And of course I didn’t know. I was just his pillowy rubber lady who had learned to go beyond my place in his dreams and tag along after him. All I could do was watch him rant at my old rubbery body and hold him in my sparkly arms of between light.

Jenny had told the whole world only a few months back, in the pages of a tabloid, that the child
in her belly wasn’t Rufus Dixon’s. Somehow the hurt she gave him, coupled with the touch of
wasabi paste to my rubber, had brought me out of Rufy’s dreams and into the world of touches
 and smells and clouds of gases and electrons. I was new to it all, but determined to be here, now,
for the one who needed me. Every other breath he went on about the selfish suicidal
backstabbing nutcase females in his life going off and dying behind his back.

 Eventually I was full enough for my breasts to protrude. He put the valve back in and fetched up the bottle of cherry liqueur from under the bunk, poured some on me and began to nurse it off.

The suction was fierce. I felt it most intensely because it involved a part of me that had begun to
‘see’ very early on. Soon his red hair was sticky with liqueur and my latex body had dribbles
down the sides of my neck and underarms, lending a cherry scent to the mixed bouquet of the
Beaver’s brown fur beneath us. He was grunting and growling and slurping, stuffing my chest
into his mouth as if to pull me inside out by the breasts. It was pure consumption. For some
uncanny reason I felt as if I had light filling me up from behind for him to suck through me. I
was like a tube of brightness he squeezed into himself, even though my breasts don’t actually
leak. I began to feel as if they should.

Every time my breasts were cleaned off he doused me again. It wasn’t a very big bottle and he
used nearly all of it. Round and round we rolled in that slurry of alcohol and syrup until finally
he got some in his eye. “Oh Jesus Christ,” he yowled, and finally began to cry. It’s as if the tears
of irritation, and maybe the prayer, got the rest of them undammed. They came out in big hulking
snorts and sobs. He knelt on the bottom half of me and furiously fucked my mouth hole, both
hands tangled in my wig, all the while wailing and the tears and liqueur streaming down his face
and chest.

At last he toppled over on to Beaver and me, sobbing and saying, “Oh, Ma, Ma, Ma…” My
lights were all sorts of bruised pink and purple colors when at last he subsided into sleep. And of
course I went with him. How could I not be concerned about where he went with his dreams in
such a condition?

He brought us to West Virginia. We were in one of those sloping hayfields hugging the hillsides
that he associates with his growing up. He was drifting through the alfalfa with a breeze in his
hair and I was trailing along behind when I heard a hssst!-- of someone calling for my attention.
It was his mom.
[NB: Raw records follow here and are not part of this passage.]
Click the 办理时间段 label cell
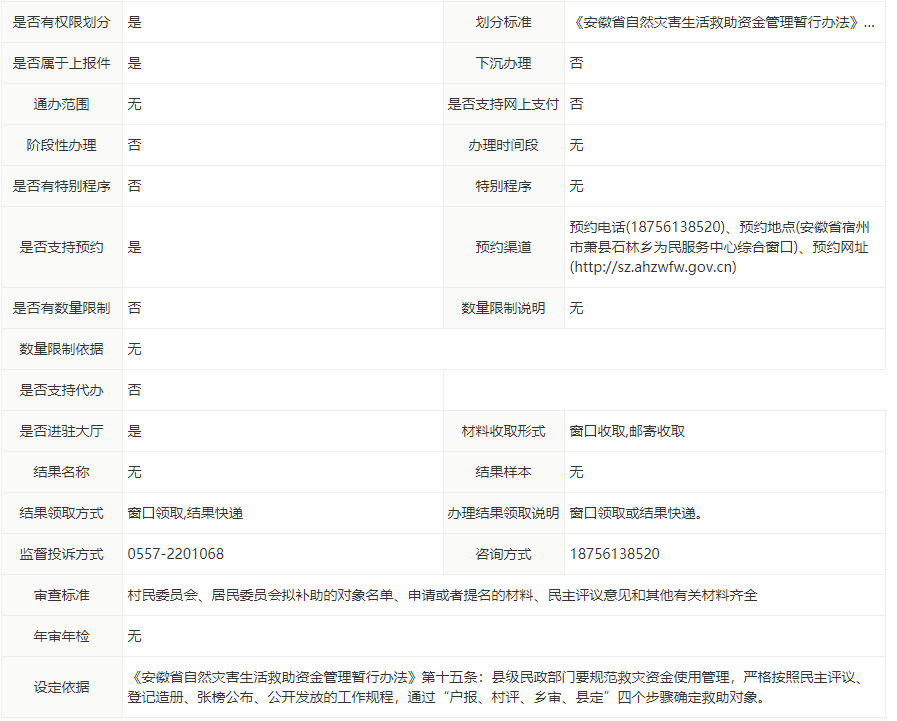This screenshot has height=721, width=897. (503, 145)
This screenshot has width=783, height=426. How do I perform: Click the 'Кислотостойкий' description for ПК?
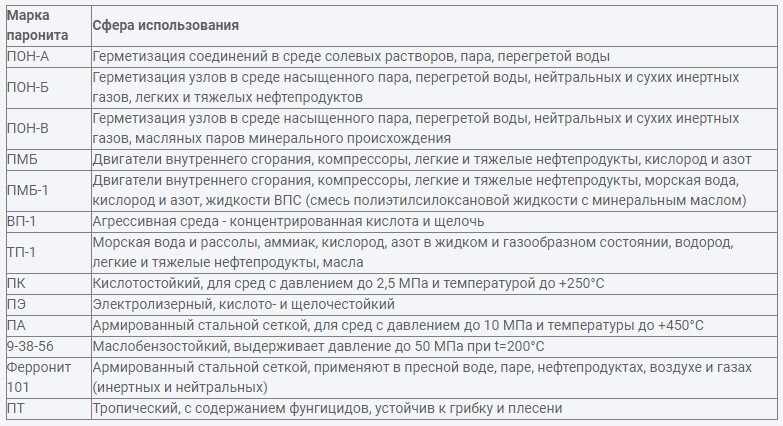click(x=349, y=284)
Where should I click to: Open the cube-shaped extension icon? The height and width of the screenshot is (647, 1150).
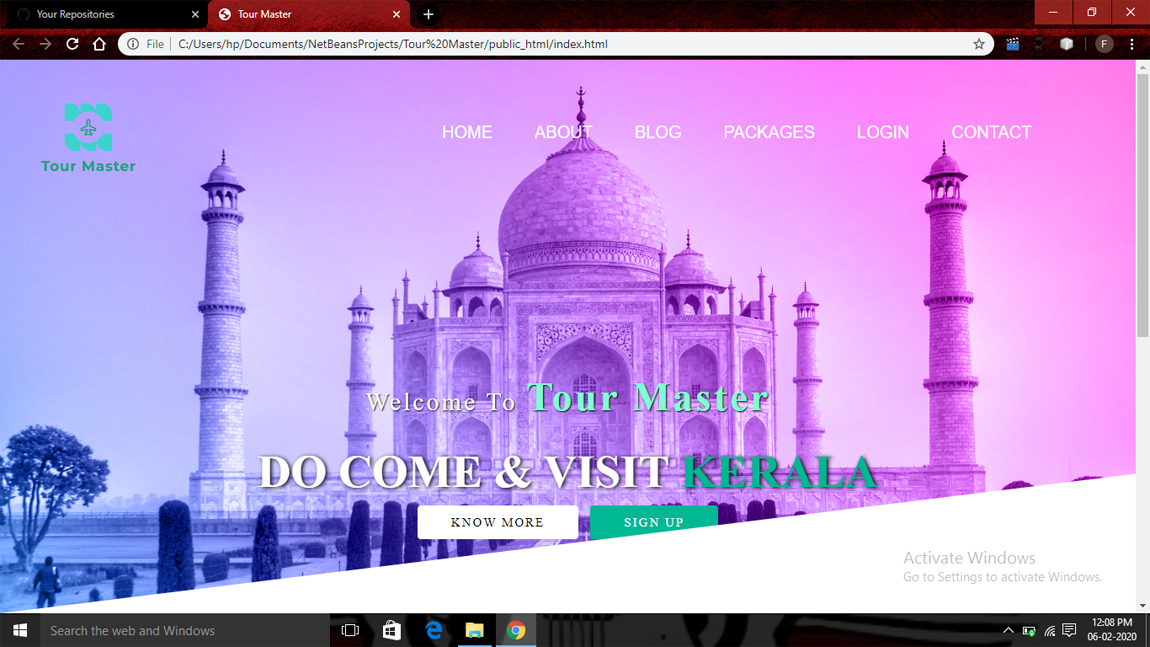pyautogui.click(x=1066, y=43)

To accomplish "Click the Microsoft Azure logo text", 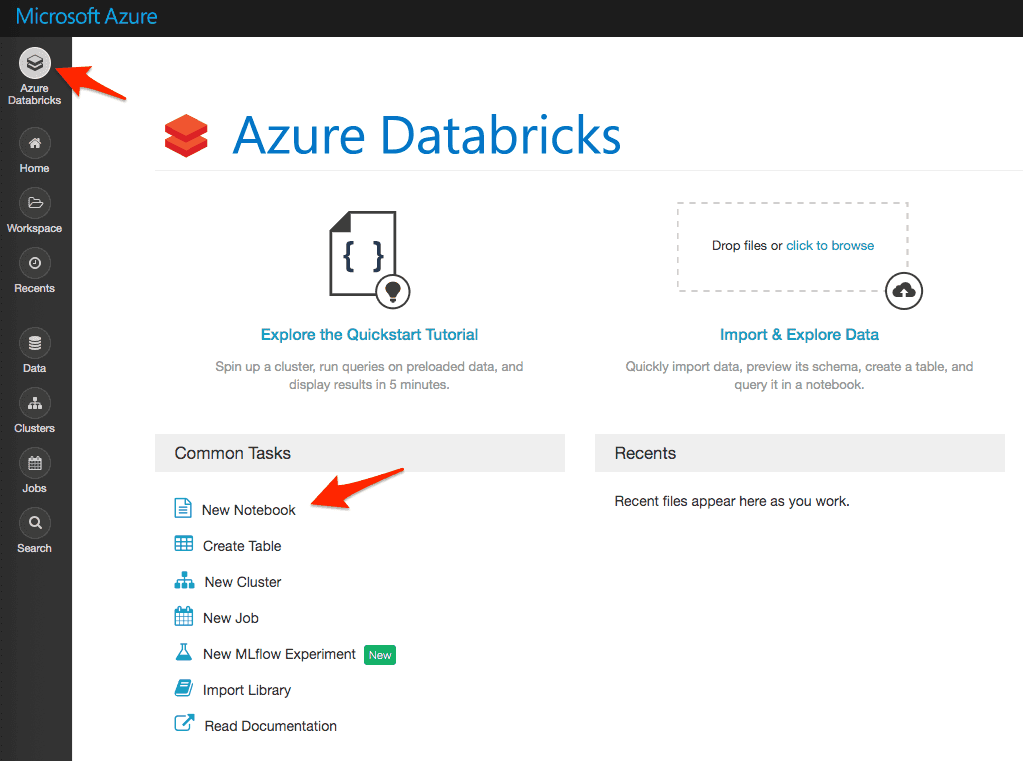I will click(x=86, y=16).
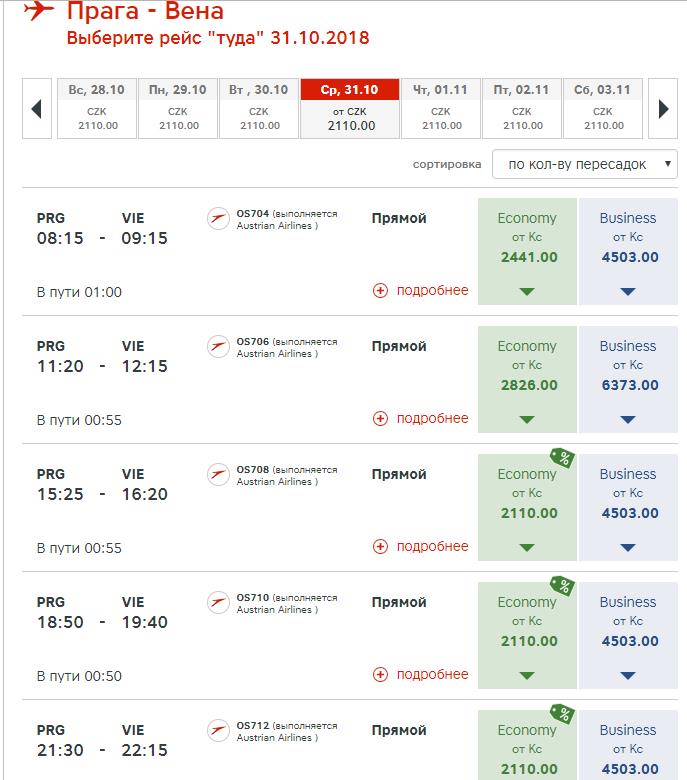
Task: Go to previous dates with left arrow
Action: click(x=37, y=108)
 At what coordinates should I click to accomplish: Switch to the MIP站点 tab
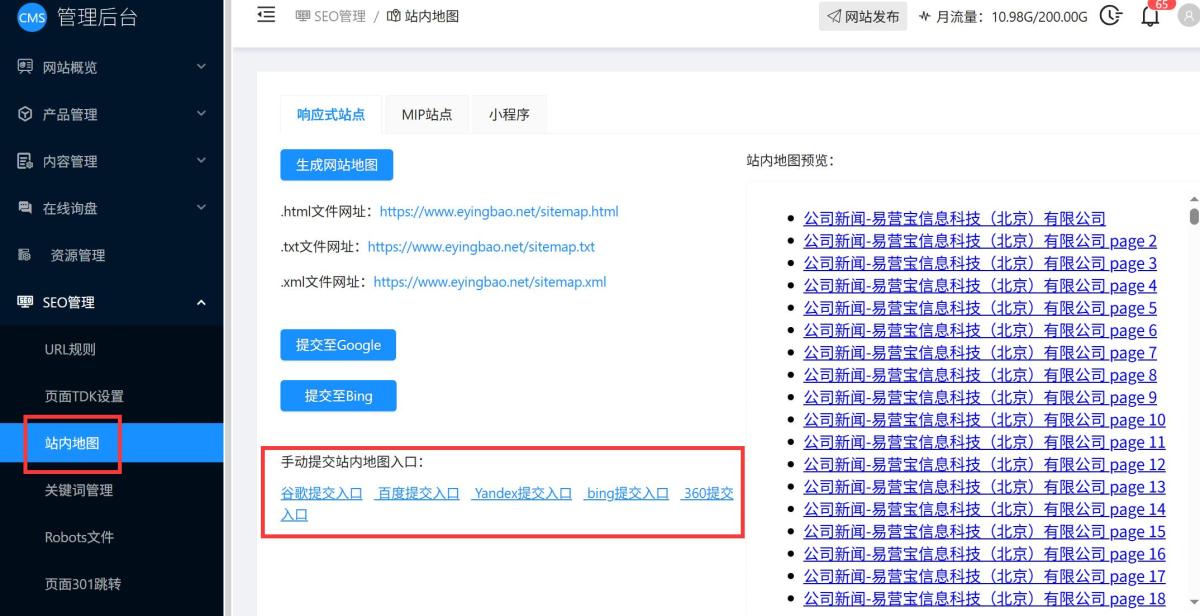427,114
She wasn’t the huge monument size she sometimes is, only about as big as me,
and oh so very scrawny. When I turned to her, she smiled and shimmied her shoulders, and the
flesh fell off her as though it had gotten too large. I came closer, intrigued to see her mottled and
smoked skeleton enclosing the flattened tarry balloons that used to be her lungs.

But she was friendly, not ghoulish. She beckoned me closer and said in a hoarse whisper, “Boy’s
about got me as dry as a raisin from all that sucking. Thought he outgrew that. Here.” With a
creak her ribcage swung open as if her spine were made of hinges. Inside was a wrinkled dark
red globular mass of something meaty that looked as if it used to beat. It looked a lot like an old
apple did once that was in the bottom of Steen’s refrigerator.

She put her fingers into it and pulled it apart. Inside it was a solid mass of seeds. “Take ‘em and
water ‘em, woman,” she said.

I put out my white and pink mitten-like hands and took the mass, compressing it a bit so that not
too many of them would spill out. It was very flattering to me to be called ‘woman’, because
back then I wasn’t so sure about being one as I became later. And then she crumbled. Even her
long gray hair just fell into dust and blew away over the tall grass.

So here stood Heidi Wasabi, the inflatable comfort item, bobbing gently up and down in the
middle of a hayfield in the sunshine with a wrinkled heart in my hands. Now what? And where
had Rufus got to? After all, this was his dream!

I looked all around and finally spied something that could be him off in the distance. At the crest
of a rise was a silhouette of him sitting down, under a tree with extremely pendulous branches
that swayed, just like long hair. Since then I’ve found out that this is a tree associated with
sorrow in folk songs, which is why he’d chosen it.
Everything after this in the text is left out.